Data for this task -
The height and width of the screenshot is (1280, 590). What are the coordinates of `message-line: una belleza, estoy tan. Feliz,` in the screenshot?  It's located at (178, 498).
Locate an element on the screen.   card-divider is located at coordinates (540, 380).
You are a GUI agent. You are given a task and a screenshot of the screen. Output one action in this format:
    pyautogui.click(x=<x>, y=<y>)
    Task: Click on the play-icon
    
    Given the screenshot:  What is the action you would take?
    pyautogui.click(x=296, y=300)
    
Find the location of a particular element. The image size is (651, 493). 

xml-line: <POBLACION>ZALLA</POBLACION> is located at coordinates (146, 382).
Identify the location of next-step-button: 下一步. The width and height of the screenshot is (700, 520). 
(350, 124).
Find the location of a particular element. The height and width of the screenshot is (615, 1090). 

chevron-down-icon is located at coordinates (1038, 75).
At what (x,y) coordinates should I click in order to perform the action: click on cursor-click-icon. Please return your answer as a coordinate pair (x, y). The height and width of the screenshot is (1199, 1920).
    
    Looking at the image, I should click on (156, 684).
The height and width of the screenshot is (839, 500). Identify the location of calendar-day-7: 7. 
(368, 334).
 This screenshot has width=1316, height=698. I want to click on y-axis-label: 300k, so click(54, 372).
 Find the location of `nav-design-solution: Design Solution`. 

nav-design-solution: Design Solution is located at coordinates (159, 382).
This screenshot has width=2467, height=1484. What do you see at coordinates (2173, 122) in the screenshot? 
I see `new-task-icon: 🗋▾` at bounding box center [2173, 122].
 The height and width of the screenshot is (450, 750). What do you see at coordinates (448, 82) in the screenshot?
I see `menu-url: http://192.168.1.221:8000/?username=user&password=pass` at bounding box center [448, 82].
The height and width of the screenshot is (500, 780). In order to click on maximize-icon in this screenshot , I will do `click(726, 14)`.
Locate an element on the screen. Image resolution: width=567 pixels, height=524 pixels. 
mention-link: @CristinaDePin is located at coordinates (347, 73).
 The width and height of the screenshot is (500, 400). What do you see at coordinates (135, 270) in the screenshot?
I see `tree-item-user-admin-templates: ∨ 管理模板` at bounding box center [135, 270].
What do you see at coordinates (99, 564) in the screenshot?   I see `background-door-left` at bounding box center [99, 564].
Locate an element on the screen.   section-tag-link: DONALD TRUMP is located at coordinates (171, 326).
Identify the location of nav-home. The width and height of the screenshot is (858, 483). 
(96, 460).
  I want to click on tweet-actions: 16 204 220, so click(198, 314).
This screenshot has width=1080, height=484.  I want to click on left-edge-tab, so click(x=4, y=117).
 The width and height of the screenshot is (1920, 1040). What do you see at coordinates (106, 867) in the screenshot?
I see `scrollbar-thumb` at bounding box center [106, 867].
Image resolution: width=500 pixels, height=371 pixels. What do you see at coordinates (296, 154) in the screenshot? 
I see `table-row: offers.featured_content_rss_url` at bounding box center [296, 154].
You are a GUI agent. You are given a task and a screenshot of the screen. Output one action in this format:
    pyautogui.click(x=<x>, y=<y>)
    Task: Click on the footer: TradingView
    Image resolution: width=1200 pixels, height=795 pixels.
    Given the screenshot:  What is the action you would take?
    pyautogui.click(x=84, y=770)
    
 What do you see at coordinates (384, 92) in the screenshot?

Assignment - Can you copy all of the material above word for word, leaving every line unchanged?

Problem solution -
The height and width of the screenshot is (1280, 590). What are the coordinates of `message-line: una belleza, estoy tan. Feliz,` in the screenshot?  It's located at (178, 498).
Locate an element on the screen.   card-divider is located at coordinates (540, 380).
You are a GUI agent. You are given a task and a screenshot of the screen. Output one action in this format:
    pyautogui.click(x=<x>, y=<y>)
    Task: Click on the play-icon
    
    Given the screenshot:  What is the action you would take?
    pyautogui.click(x=296, y=300)
    
Find the location of a particular element. The image size is (651, 493). 

xml-line: <POBLACION>ZALLA</POBLACION> is located at coordinates (146, 382).
Identify the location of next-step-button: 下一步. The width and height of the screenshot is (700, 520). 
(350, 124).
Find the location of a particular element. The height and width of the screenshot is (615, 1090). 

chevron-down-icon is located at coordinates (1038, 75).
At what (x,y) coordinates should I click in order to perform the action: click on cursor-click-icon. Please return your answer as a coordinate pair (x, y). The height and width of the screenshot is (1199, 1920).
    
    Looking at the image, I should click on (156, 684).
The height and width of the screenshot is (839, 500). Identify the location of calendar-day-7: 7. 
(368, 334).
 This screenshot has width=1316, height=698. I want to click on y-axis-label: 300k, so click(54, 372).
 Find the location of `nav-design-solution: Design Solution`. 

nav-design-solution: Design Solution is located at coordinates (159, 382).
This screenshot has width=2467, height=1484. What do you see at coordinates (2173, 122) in the screenshot? 
I see `new-task-icon: 🗋▾` at bounding box center [2173, 122].
 The height and width of the screenshot is (450, 750). What do you see at coordinates (448, 82) in the screenshot?
I see `menu-url: http://192.168.1.221:8000/?username=user&password=pass` at bounding box center [448, 82].
The height and width of the screenshot is (500, 780). In order to click on maximize-icon in this screenshot , I will do `click(726, 14)`.
Locate an element on the screen. Image resolution: width=567 pixels, height=524 pixels. 
mention-link: @CristinaDePin is located at coordinates (347, 73).
 The width and height of the screenshot is (500, 400). What do you see at coordinates (135, 270) in the screenshot?
I see `tree-item-user-admin-templates: ∨ 管理模板` at bounding box center [135, 270].
What do you see at coordinates (99, 564) in the screenshot?   I see `background-door-left` at bounding box center [99, 564].
Locate an element on the screen.   section-tag-link: DONALD TRUMP is located at coordinates (171, 326).
Identify the location of nav-home. The width and height of the screenshot is (858, 483). 
(96, 460).
  I want to click on tweet-actions: 16 204 220, so click(198, 314).
This screenshot has width=1080, height=484.  I want to click on left-edge-tab, so click(x=4, y=117).
 The width and height of the screenshot is (1920, 1040). What do you see at coordinates (106, 867) in the screenshot?
I see `scrollbar-thumb` at bounding box center [106, 867].
Image resolution: width=500 pixels, height=371 pixels. What do you see at coordinates (296, 154) in the screenshot? 
I see `table-row: offers.featured_content_rss_url` at bounding box center [296, 154].
You are a GUI agent. You are given a task and a screenshot of the screen. Output one action in this format:
    pyautogui.click(x=<x>, y=<y>)
    Task: Click on the footer: TradingView
    Image resolution: width=1200 pixels, height=795 pixels.
    Given the screenshot:  What is the action you would take?
    pyautogui.click(x=84, y=770)
    
 What do you see at coordinates (384, 92) in the screenshot?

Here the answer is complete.